I SPENT a couple of lovely days in the city of Galway recently and while I was there I read a book that was set in Galway and I can only say it made it all the more alive.
Not, of course, that Galway needs more life put into it.
It got me thinking, though, that visitors to Ireland in the coming months could do a lot worse than see how a work of literature opens a place up.
There are guide books, yes, and they’ll give you handy information. There’s Google, of course, which will tell you everything about everything and some of it might even be useful.
What I’m talking about though is a novel or some short stories. A work of fiction because the imagined place can bring you a lot closer to the real place than simple, bare, information.
So I was reading one of Ken Bruen’s dark and wonderful Jack Taylor books and there I was, waiting for my friend, sitting in Garavans in Galway city drinking a black pint whilst reading a scene set in Garavans in Galway city about the drinking of a black pint.

It gave the pint a deep flavour. I’d recommend it.
If you were in Cork city you could, for instance, read a Frank O’Connor short story.
The lyrical undulation of O’Connor’s masterful writing will only bring the city slopes and heights of Cork into deeper focus. You could read The Genius, one of O’Connor’s best, which has these lines that for obvious reasons I treasure.
“Why can’t you go out and play with the Horgans?” he would ask wheedlingly, trying to make it sound attractive.

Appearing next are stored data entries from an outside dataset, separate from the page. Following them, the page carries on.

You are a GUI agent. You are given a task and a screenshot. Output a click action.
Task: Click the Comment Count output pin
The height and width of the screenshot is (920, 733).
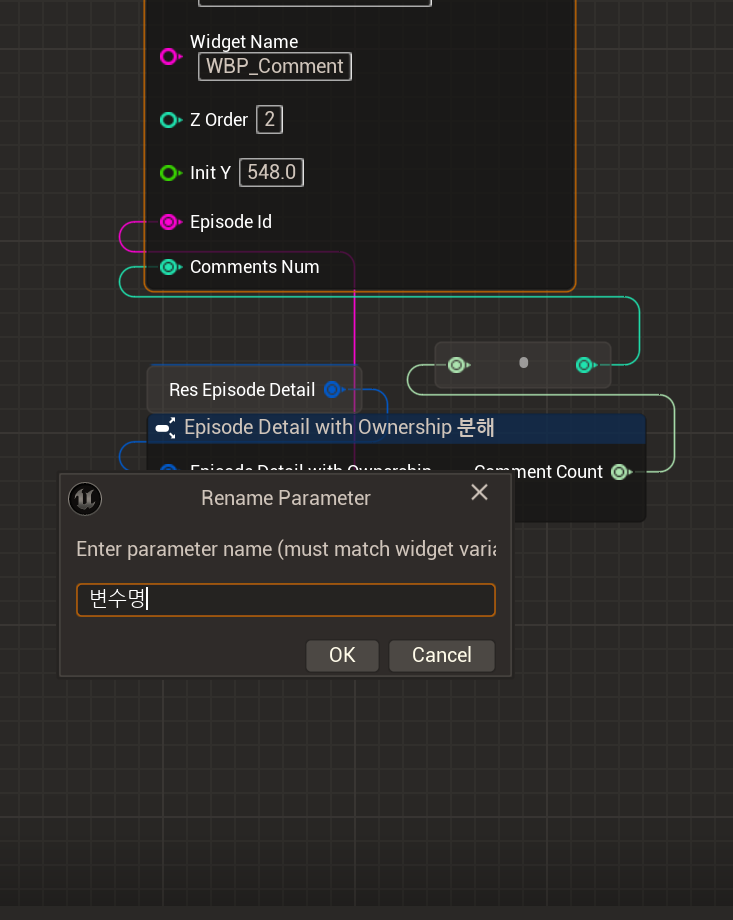[619, 472]
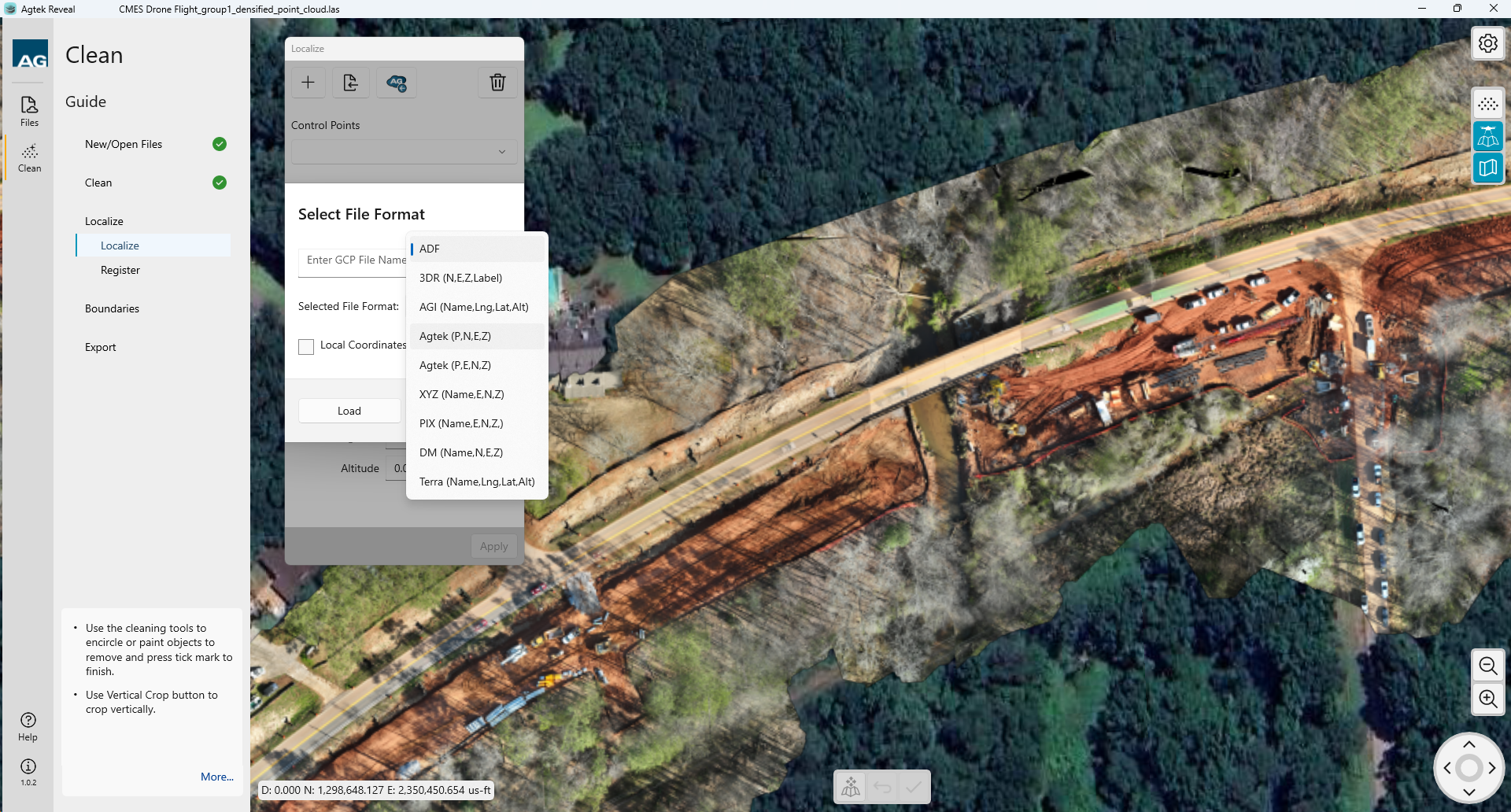Select Register in the guide tree
This screenshot has height=812, width=1511.
[x=120, y=270]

“I don’t like the Horgans, Daddy,” I would reply politely.
“But what’s wrong with them?” he would ask testily. “They’re fine manly young fellows.”
“They’re always fighting, Daddy.”
Cork city sings anyway but when you read Frank O’Connor you can really hear it.
You could leave Galway city behind and go out into County Galway and read the works of Dónall Mac Amhlaigh.
Read Exiles for instance and you get a double magic for that novel is translated from the Irish and recounts emigrant life in London in the 1950s.
What better backdrop too it, though, than the west of Ireland where so many of those exiles came from.
You could go up and across into Leitrim and Cavan and read John McGahern.
What better way to be in those counties than reading Amongst Women or They May Face the Rising Sun. McGahern’s brilliance is to show the essence of rural life in having nothing really happen but showing how this is, in fact, everything.
Go up to Donegal and read Islanders or The Big Window by Peadar O’Donnell who was writing miniature masterpieces well before any literary trend in that direction. Read a writer who was a thorn in the side of establishment Ireland and isn’t that Donegal?
Of course, there’s Dublin and you could read Joyce and Dubliners, but you could also read Karl Parkinson’s The Blocks, which is a Ulysses for now and will give you a feel for the city as it exists.
You could sit in any pub in any county and read Flann O’Brien’s The Third Policeman and its nightmarish, hilarious, Irish landscape.
You’ll be imbibing the essence of Ireland. You could sit in a pub and read Brendan Behan but you might be sorry the next morning.
You could take yourself out beyond Dingle and sitting opposite The Blaskets, you don’t even have to get the boat across, you could read A pity youth does not last by Micheál O’Guiheen.
I know it’s not a novel it’s a memoir but if you don’t hear it there by the Atlantic, hear the Irish it was written in, then you’re not listening.
So I came out of Garavans and it was dark and there had been a good few dark pints too and however good the pint was, and it was, a pint is just a pint, isn’t it and an Irish street is just an Irish street and the wind is blowing in and you know the rain is only around the corner.
But I have to be honest, reading a book in Ireland about the place you are in, a work of imagination, makes you feel all that closer to the place, all that more like you are really seeing the place, really in the place. I guarantee you won’t regret it.